Head to Linares for my first week of work! I absolutely love it here. It is a lot smaller and I can already tell my Spanish is going to have a really funky accent--the Jaenians (natives in the region where i live) are know for their super thick accent all over Spain!

This weekend:
It was Kara-my friend whom I came here with and is in Madrid--had her birthday Oct.8th, so for her birthday weekend, I went to see her in Madrid! Not only did I see her in Mardid, but Saturday we flew out to London to go see the Damien Rice concert (one of our favorite artists!) Well, that weekend, it just so happened that a friend that we met on a the train in London as we stepped off the plane originally in London, was coming to Madrid on his EuroTour, so he stayed with Kara, which made for even more birthday fun! I had a ton of pictures of all this, but I somehow deleted them and dont really want to talk about it because I am sad! :)

In London, we met up with Erin Wilson, a friend from school who is doing her master's work in Scottland (brainy), and made the most of our time there. It really was a blast! We went to Harrod's High Tea--something Kara has always wanted to do, and even though I haven't done much there, that was definitely my favorite thing so far! The teas were so incredible! (and all the food, of course!)
Well, then we left Harrod's aorund 5:00 only to discover the Tube was down, so our means of transportation was drained. We spent the following our trying to get a taxi, only to see one passing every 5 seconds, and of course, occupied!!! So frustrating.. we finally got one, and it took us over an hour to get to the concert becasue of traffic... we were late for DAMIEN!! aghh!!! bummer, btu the rest of the night we spent tooting around the town and eating at MCDONALDS ( I know-death) because Kara and my flight left at 6:40 that morning, so we didnt book a hostal and just planned on taking our time back to the aiport! We spent quite a while at the major train station there.. those Brits are crazy! ALl of it was such an adventure!
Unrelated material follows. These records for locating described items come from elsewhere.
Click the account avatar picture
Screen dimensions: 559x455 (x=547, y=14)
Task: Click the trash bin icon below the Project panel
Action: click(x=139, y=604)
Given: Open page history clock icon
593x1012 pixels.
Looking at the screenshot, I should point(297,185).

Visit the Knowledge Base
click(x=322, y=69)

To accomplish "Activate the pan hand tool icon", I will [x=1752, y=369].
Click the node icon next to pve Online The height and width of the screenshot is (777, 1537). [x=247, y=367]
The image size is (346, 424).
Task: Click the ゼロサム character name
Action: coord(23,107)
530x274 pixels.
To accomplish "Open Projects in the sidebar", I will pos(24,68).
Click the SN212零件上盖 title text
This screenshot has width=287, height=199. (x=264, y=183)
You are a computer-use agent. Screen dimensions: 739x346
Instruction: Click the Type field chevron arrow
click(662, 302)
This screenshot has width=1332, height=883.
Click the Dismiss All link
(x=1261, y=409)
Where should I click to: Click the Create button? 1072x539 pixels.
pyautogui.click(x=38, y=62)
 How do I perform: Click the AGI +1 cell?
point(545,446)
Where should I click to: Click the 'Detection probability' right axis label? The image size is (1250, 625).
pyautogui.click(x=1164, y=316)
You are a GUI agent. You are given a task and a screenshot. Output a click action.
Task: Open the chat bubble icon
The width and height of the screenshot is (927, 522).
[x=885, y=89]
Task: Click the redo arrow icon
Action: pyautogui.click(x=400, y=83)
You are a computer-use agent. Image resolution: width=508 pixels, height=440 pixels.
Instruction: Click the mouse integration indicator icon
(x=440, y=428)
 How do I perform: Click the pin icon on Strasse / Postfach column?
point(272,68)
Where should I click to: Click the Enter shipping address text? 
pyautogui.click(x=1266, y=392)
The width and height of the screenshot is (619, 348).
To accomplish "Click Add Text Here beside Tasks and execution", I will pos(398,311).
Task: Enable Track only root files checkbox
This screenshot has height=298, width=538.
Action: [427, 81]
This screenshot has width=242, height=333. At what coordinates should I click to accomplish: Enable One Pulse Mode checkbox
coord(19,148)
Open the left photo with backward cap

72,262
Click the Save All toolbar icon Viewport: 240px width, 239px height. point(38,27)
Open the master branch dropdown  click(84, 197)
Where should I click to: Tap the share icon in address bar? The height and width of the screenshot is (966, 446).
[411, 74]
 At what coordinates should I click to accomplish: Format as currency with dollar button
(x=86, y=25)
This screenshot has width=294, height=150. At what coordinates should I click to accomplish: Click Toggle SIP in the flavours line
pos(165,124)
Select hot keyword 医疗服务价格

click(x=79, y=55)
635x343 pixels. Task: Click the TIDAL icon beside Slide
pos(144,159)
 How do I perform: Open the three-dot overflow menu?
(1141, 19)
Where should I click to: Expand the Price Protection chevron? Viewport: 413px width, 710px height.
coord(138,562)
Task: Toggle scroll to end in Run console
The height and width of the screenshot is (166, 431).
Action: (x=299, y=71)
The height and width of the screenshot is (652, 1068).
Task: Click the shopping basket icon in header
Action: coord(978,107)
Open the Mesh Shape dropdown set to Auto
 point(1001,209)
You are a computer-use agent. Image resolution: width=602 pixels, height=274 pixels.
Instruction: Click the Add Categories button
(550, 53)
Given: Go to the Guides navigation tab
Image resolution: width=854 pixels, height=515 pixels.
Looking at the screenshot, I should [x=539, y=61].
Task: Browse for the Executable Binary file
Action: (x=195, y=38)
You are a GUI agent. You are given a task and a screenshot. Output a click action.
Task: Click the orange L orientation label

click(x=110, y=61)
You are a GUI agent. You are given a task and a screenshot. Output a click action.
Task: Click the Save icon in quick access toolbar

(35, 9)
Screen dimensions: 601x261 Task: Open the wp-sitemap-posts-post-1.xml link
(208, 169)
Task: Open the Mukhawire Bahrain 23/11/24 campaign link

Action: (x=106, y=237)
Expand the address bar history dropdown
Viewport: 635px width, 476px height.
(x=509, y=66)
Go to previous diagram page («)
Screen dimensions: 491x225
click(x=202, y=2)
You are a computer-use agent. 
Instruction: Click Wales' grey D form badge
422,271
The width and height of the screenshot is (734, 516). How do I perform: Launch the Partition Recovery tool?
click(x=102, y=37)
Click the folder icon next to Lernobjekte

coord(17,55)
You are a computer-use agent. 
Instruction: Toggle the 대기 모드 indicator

I am back in Linares, thankful to feel stationed here for the next 2 weeks or so... Actually, I woke up for work today, and saw Ihad developed a stye (spelling) in my eye... my bss sent me home (to the local hospital, actually) after only my second class of the day... I had to go to the emergency room becasue I dont have a residence card yet, but a lot of people do that-its how the system works here becuase it is a socialist type system.... anyhow, that, too was an experience because I didnt know the medical terms and such, btu everyone was so sweet becasue they could see I was really tring (and I think they felt bad because I have only been here in Linares for a week now!) Anyow... I think i am probably ready for a siesta... have a great one everybody!! Thanks for reading!